As an old saying goes, “we often miss the forest for the trees.” In our practice, it is easy to get lost in the concept that we do veneers, crowns or whatever and lose our focus on the call to help patients solve problems that affect their comfort, esthetics or function. These problems can range in the effect they have on a patient’s daily life, from minor irritations to what I call dental disabilities. When a patient fractures a front tooth, the effect includes an emotional component that can be disabling. Solutions we are able to offer may be truly life changing.
We approach these patients with the concept of “How can we help you?” using visual tools, including digital photography and radiographs, to discover problems and communicate solutions, and allowing patients to choose what fits their socioeconomic situation and needs. I have found this approach to be non-threatening in a way that shares the responsibility with the patients so that they own the outcome.
Although I consider lab processed restorations done meticulously to generally have the highest potential for longevity of service, direct composites offer a tremendous service with sufficient longevity to be of great value. Additionally, because solutions can generally be accomplished in one visit with the most conservative tooth preparations, patients consider it an excellent choice.
For example, a college student had recently fallen and broken several upper incisors. She was a very pretty girl who identified strongly with the appearance of her smile. If you will notice in her pretreatment smile picture (Fig. 1), there was a real strain in her face that indicated the problem had become as much emotional as it was physical (Fig. 2 is a pre-treatment close-up). With the clinical photographs, we were able to discuss solution options in consultation by showing the present condition and the outcomes of similar cases from other patients. The solution chosen was direct composite restorations as well as a root canal for tooth #9.
My technique utilized a fourth generation multi-bottle bonding agent that has provided me exceptional predictability and longevity over many years, and without sensitivity issues. Micro- and nano-hybrid composites offer the strength of hybrids while retaining a high gloss polished finish. Silicone polishing points, abrasive discs and polishing brushes were used to properly shape and create a highly polished surface. The unique aspect of completing a case like this in one visit is the reaction of the patient to have such a traumatic situation resolved so quickly.
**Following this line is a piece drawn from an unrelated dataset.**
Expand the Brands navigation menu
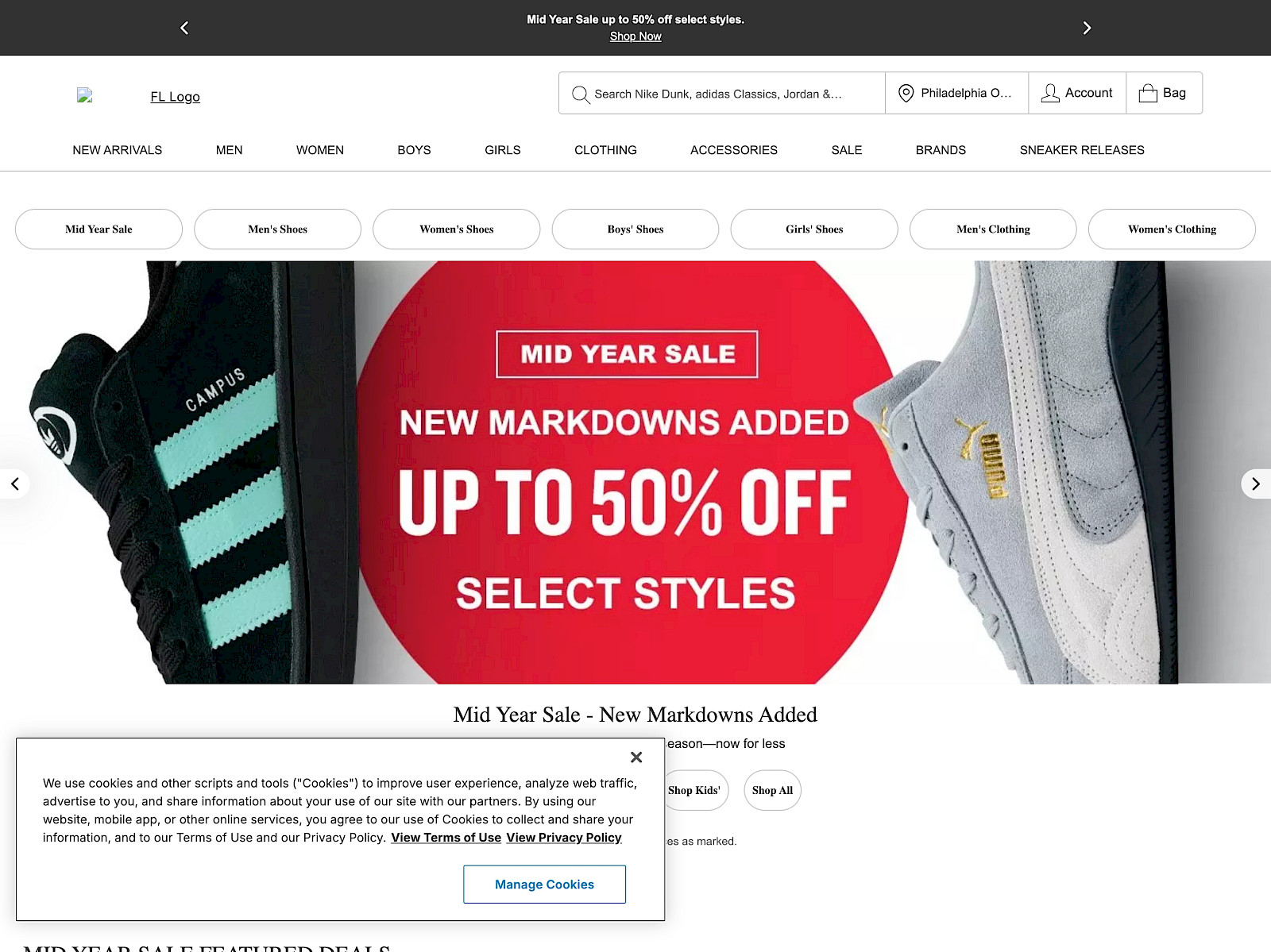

To walk into our office disabled as she was and leave restored is an amazing accomplishment to the patient that creates tremendous gratitude. Although there is an obvious financial reward to providing treatment this way, the spiritual rewards we receive from providing such a service are of significant value to how we view ourselves in the work that we do. Notice in the picture that we took at one year post treatment (Fig. 3) the relaxed smile of the patient that indicates the emotional component of the disability has been resolved. We have not only restored her teeth, but her psyche as well. Very few professions have the ability to impact their clients this way.
The second case involved an emergency patient with a fractured upper central incisor (Fig. 4). The incisal half of the tooth had broken clean in one piece and fit like a puzzle perfectly back in place (Fig. 5). Definitive treatment included root canal treatment with a fiber post and core with the broken half of the tooth cemented into place as though it was veneer (Fig. 6). Minimal preparation of the facial allowed a direct veneer of nano-filled composite to be layered for color balance and reinforcement. A recall photo at 6 months (Fig. 7) shows a very durable esthetic result achieving proper color matching of the centrals. An emotionally disabled patient was now restored and excited about her smile.
The final case was a seventeen year old patient with a retained deciduous tooth in place of #10 (Fig. 8) that had minimal root remaining and was about to exfoliate. The patient preferred not to do an implant and crown, so with the abutment teeth being non carious, a fixed bridge was unacceptable. The decision was made to replace the primary exfoliated tooth with a direct bonded pontic in place of #10 splinted to teeth 9 and 11. When the occlusion scheme is favorable and sufficient area of bonding can be gained on the virgin abutment teeth, this solution can easily last for 10 years or longer. For this patient, that was an exciting option that left open the possibility of an implant and crown at a future date. The tooth was extracted (Fig. 9) and a direct bonded pontic was fabricated of nano-hybrid resin and bonded to the adjacent teeth (Fig. 10). The completed case satisfied the desires and needs of the patient within her existing financial limitations.
Conservative minimally invasive options using bleaching techniques to remove tooth discoloration combined with creative composite bonding techniques can create a variety of solutions to the dental problems patients encounter. For many patients experiencing financial challenges in the present national economy, direct composite dentistry can provide an affordable solution that can satisfy their needs and desires.
It has been my experience that a non-threatening consultation approach builds tremendous trust with our patients as we communicate appropriately to them that we want to help them make choices that serve them best in solving their problem. As patient trust and satisfaction increases, so do the financial and spiritual rewards that we receive in return, which allows us to build a practice climate that is a joy to return to each day.